Exercise: All of the data below should be written out exactly.

Records provided:
Segment Open

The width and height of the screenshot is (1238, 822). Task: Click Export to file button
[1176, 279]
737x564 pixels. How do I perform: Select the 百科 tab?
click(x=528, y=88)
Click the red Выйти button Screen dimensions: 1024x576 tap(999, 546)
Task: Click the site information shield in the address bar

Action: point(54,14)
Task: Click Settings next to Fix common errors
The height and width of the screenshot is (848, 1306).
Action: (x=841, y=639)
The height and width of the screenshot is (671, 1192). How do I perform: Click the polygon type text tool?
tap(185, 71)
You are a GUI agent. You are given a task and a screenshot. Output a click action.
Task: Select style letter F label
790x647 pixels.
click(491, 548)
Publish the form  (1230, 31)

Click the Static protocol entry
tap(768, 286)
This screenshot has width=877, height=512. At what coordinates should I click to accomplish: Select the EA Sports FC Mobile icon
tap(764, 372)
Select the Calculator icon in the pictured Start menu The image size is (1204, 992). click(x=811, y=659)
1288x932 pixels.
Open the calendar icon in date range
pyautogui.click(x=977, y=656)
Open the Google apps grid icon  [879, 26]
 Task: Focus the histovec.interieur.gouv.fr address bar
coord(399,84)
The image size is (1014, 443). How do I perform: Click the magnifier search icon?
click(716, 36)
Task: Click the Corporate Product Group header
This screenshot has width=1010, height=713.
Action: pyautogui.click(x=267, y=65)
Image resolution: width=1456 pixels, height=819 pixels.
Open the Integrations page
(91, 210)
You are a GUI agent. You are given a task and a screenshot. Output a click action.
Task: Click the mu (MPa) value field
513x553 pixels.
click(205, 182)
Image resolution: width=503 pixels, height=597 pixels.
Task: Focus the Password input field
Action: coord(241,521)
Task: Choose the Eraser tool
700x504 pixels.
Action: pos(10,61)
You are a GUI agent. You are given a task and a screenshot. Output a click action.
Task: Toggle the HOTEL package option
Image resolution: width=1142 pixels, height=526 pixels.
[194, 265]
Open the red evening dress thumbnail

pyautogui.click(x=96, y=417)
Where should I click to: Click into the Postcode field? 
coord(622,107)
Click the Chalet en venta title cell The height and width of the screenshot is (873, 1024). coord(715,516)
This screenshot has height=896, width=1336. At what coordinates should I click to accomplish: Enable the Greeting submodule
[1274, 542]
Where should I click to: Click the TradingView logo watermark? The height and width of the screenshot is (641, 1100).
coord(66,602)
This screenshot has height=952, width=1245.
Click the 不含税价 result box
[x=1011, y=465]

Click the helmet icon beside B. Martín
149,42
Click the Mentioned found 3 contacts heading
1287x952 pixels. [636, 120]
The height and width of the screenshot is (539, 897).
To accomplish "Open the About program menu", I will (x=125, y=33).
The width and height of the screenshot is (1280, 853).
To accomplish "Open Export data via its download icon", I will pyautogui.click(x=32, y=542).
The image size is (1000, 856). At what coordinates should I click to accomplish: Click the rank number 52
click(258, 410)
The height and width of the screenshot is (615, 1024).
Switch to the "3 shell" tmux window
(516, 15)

Segment Closed

Exercise result:
The width and height of the screenshot is (1238, 822). Task: Click Export to file button
[1176, 279]
737x564 pixels. How do I perform: Select the 百科 tab?
click(x=528, y=88)
Click the red Выйти button Screen dimensions: 1024x576 tap(999, 546)
Task: Click the site information shield in the address bar

Action: point(54,14)
Task: Click Settings next to Fix common errors
The height and width of the screenshot is (848, 1306).
Action: (x=841, y=639)
The height and width of the screenshot is (671, 1192). How do I perform: Click the polygon type text tool?
tap(185, 71)
You are a GUI agent. You are given a task and a screenshot. Output a click action.
Task: Select style letter F label
790x647 pixels.
click(491, 548)
Publish the form  (1230, 31)

Click the Static protocol entry
tap(768, 286)
This screenshot has width=877, height=512. At what coordinates should I click to accomplish: Select the EA Sports FC Mobile icon
tap(764, 372)
Select the Calculator icon in the pictured Start menu The image size is (1204, 992). click(x=811, y=659)
1288x932 pixels.
Open the calendar icon in date range
pyautogui.click(x=977, y=656)
Open the Google apps grid icon  [879, 26]
 Task: Focus the histovec.interieur.gouv.fr address bar
coord(399,84)
The image size is (1014, 443). How do I perform: Click the magnifier search icon?
click(716, 36)
Task: Click the Corporate Product Group header
This screenshot has width=1010, height=713.
Action: pyautogui.click(x=267, y=65)
Image resolution: width=1456 pixels, height=819 pixels.
Open the Integrations page
(91, 210)
You are a GUI agent. You are given a task and a screenshot. Output a click action.
Task: Click the mu (MPa) value field
513x553 pixels.
click(205, 182)
Image resolution: width=503 pixels, height=597 pixels.
Task: Focus the Password input field
Action: coord(241,521)
Task: Choose the Eraser tool
700x504 pixels.
Action: pos(10,61)
You are a GUI agent. You are given a task and a screenshot. Output a click action.
Task: Toggle the HOTEL package option
Image resolution: width=1142 pixels, height=526 pixels.
[194, 265]
Open the red evening dress thumbnail

pyautogui.click(x=96, y=417)
Where should I click to: Click into the Postcode field? 
coord(622,107)
Click the Chalet en venta title cell The height and width of the screenshot is (873, 1024). coord(715,516)
This screenshot has height=896, width=1336. At what coordinates should I click to accomplish: Enable the Greeting submodule
[1274, 542]
Where should I click to: Click the TradingView logo watermark? The height and width of the screenshot is (641, 1100).
coord(66,602)
This screenshot has height=952, width=1245.
Click the 不含税价 result box
[x=1011, y=465]

Click the helmet icon beside B. Martín
149,42
Click the Mentioned found 3 contacts heading
1287x952 pixels. [636, 120]
The height and width of the screenshot is (539, 897).
To accomplish "Open the About program menu", I will (x=125, y=33).
The width and height of the screenshot is (1280, 853).
To accomplish "Open Export data via its download icon", I will pyautogui.click(x=32, y=542).
The image size is (1000, 856). At what coordinates should I click to accomplish: Click the rank number 52
click(258, 410)
The height and width of the screenshot is (615, 1024).
Switch to the "3 shell" tmux window
(516, 15)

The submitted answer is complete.